There were postings all over social media detailing the areas to avoid, with cars shown with their tyres submerged by water resembling the familiar ‘teh tarik’ shade of milky brown. Shah Alam and its surrounding areas seem to be one of the most badly troubled with reports of the flooded Bukit Jelutong toll plaza causing a sea of lit brake lights all the way from Setia Alam and beyond.
“Accumulated water, due to heavy rains in the area, could not flow out, and the retention ponds were filled with overflowing access water,” said Selangor exco member in charge of infrastructure Zaidy Abdul Talib told The Star. Also, a Plusline source told the newspaper, the slip road connecting Bukit Raja to Shah Alam was not accessible to traffic. Even KTMB were forced to shut down its Komuter train service at Batu Tiga after its tracks were found flooded.
Those are just two examples of roads and major thoroughfares crippled by a late afternoon downpour.
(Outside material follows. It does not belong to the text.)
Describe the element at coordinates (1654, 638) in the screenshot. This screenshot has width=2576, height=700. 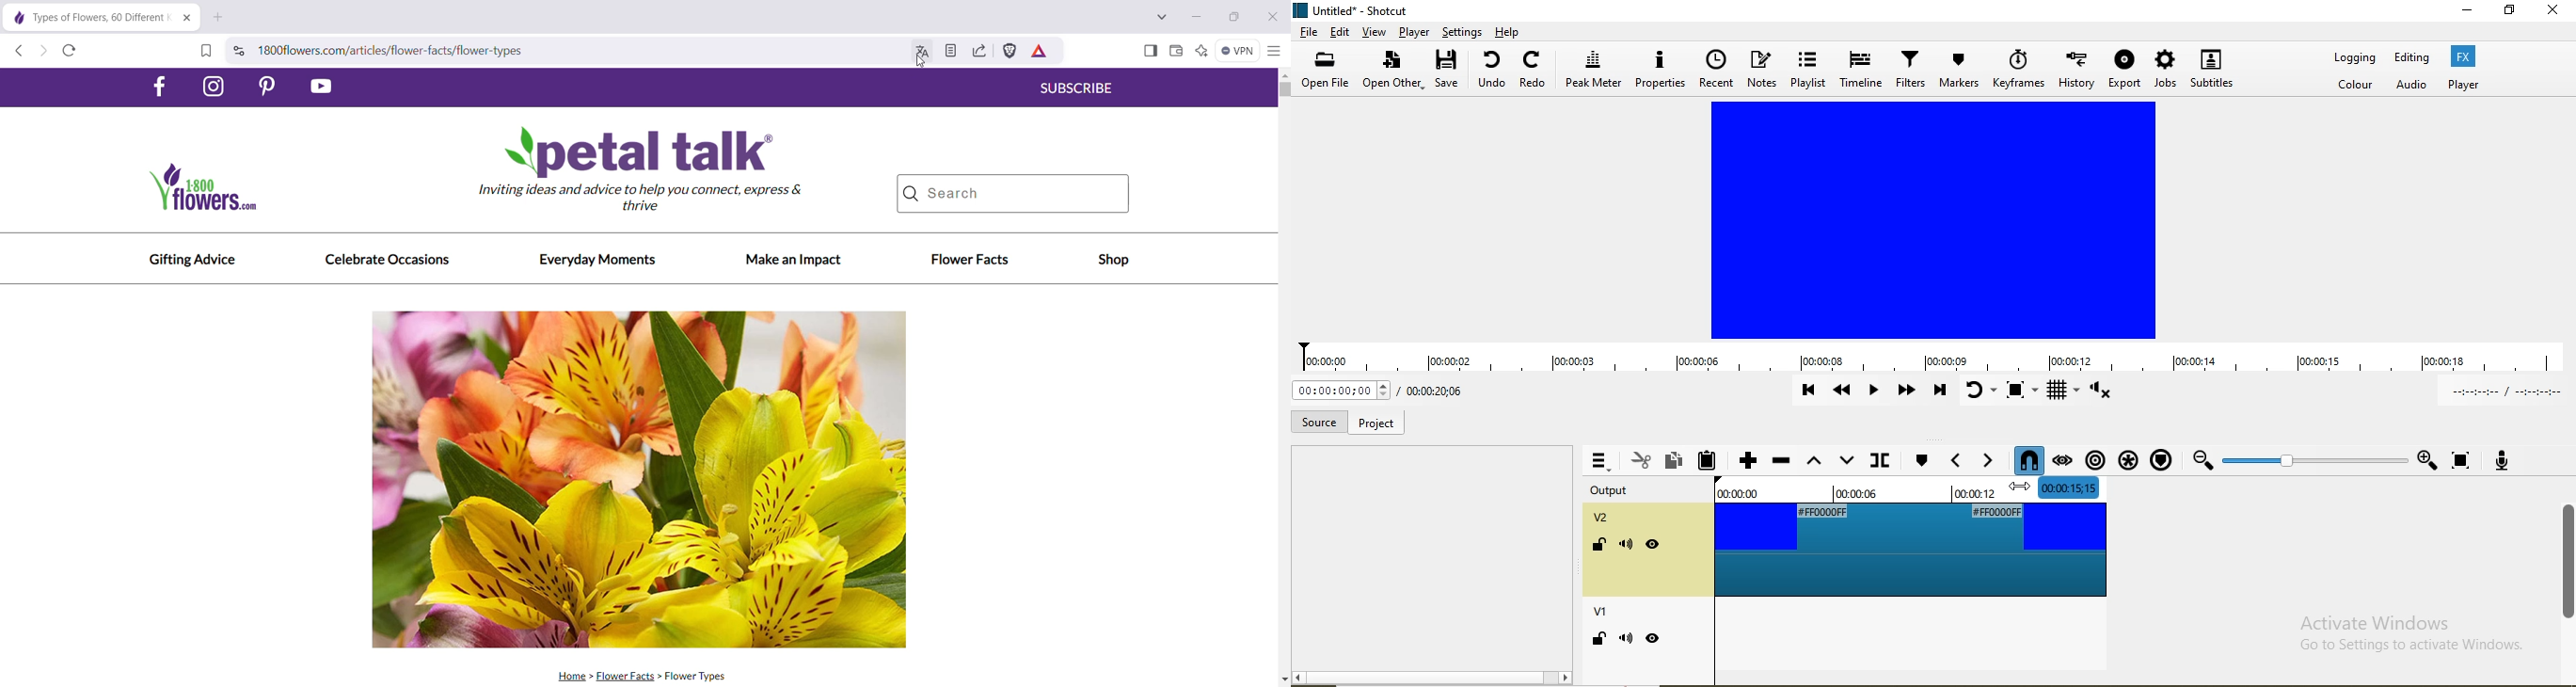
I see `hide` at that location.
But rain like that has been quite common in the recent weeks and have been an annual occurance around this time of the year, running almost like clockwork to turn sunny skies into a water soaked fog. So why do these flash floods keep on happening? And why do they seem to catch us unprepared?
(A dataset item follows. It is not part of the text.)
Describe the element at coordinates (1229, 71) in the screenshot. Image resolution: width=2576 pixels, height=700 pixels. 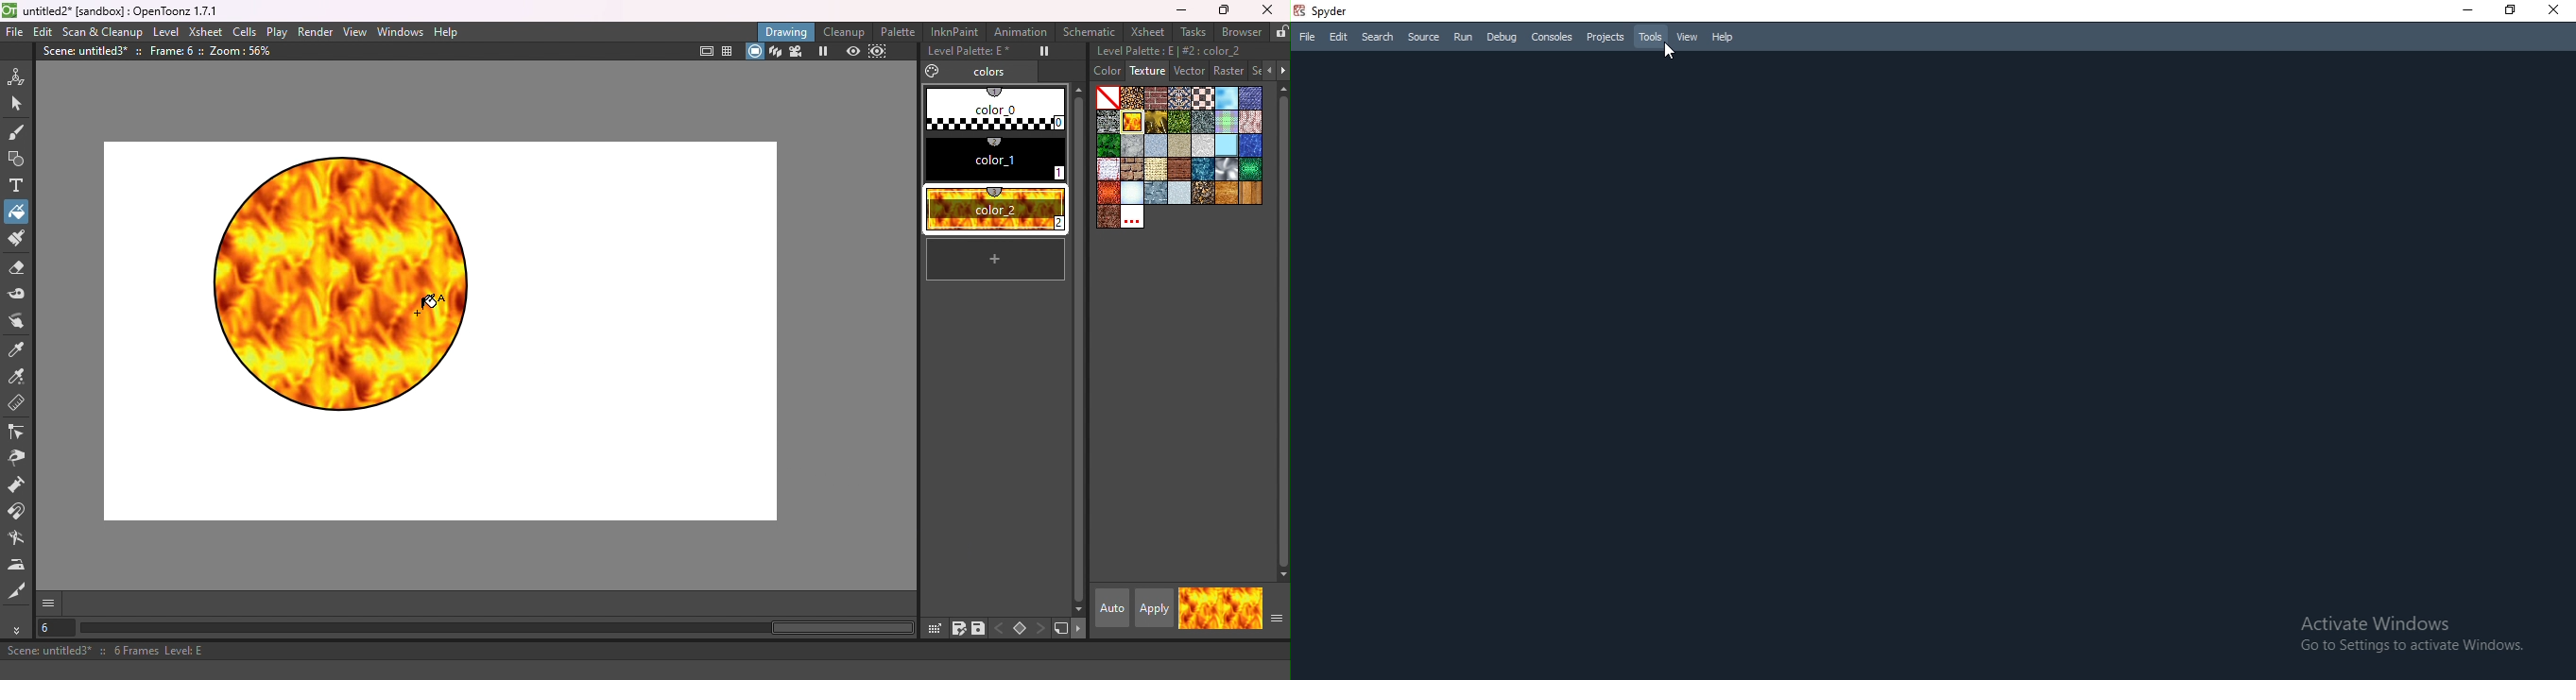
I see `Raster` at that location.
There are a myriad of possible reasons, likely interconnected, and slightly different based on area. While we can’t confirm a root cause (rain?), we can begin to question why certain locations are much more susceptible to them time and time again.
Is it poorly planned drainage system? Is there too much trash or soil in said drainage system? Is there too much construction work going on everywhere? Should there be more preventive measures? Is it just bad luck? Did Han Solo shoot first?
All pressing questions we need to ask.
It seems almost we are almost too easily afflicted by flash floods when encountered with more-than-usual amounts of rain. One would think that, after decades in a tropical climate defined by its wet season, we would have figured out a way around this annual water influx from above.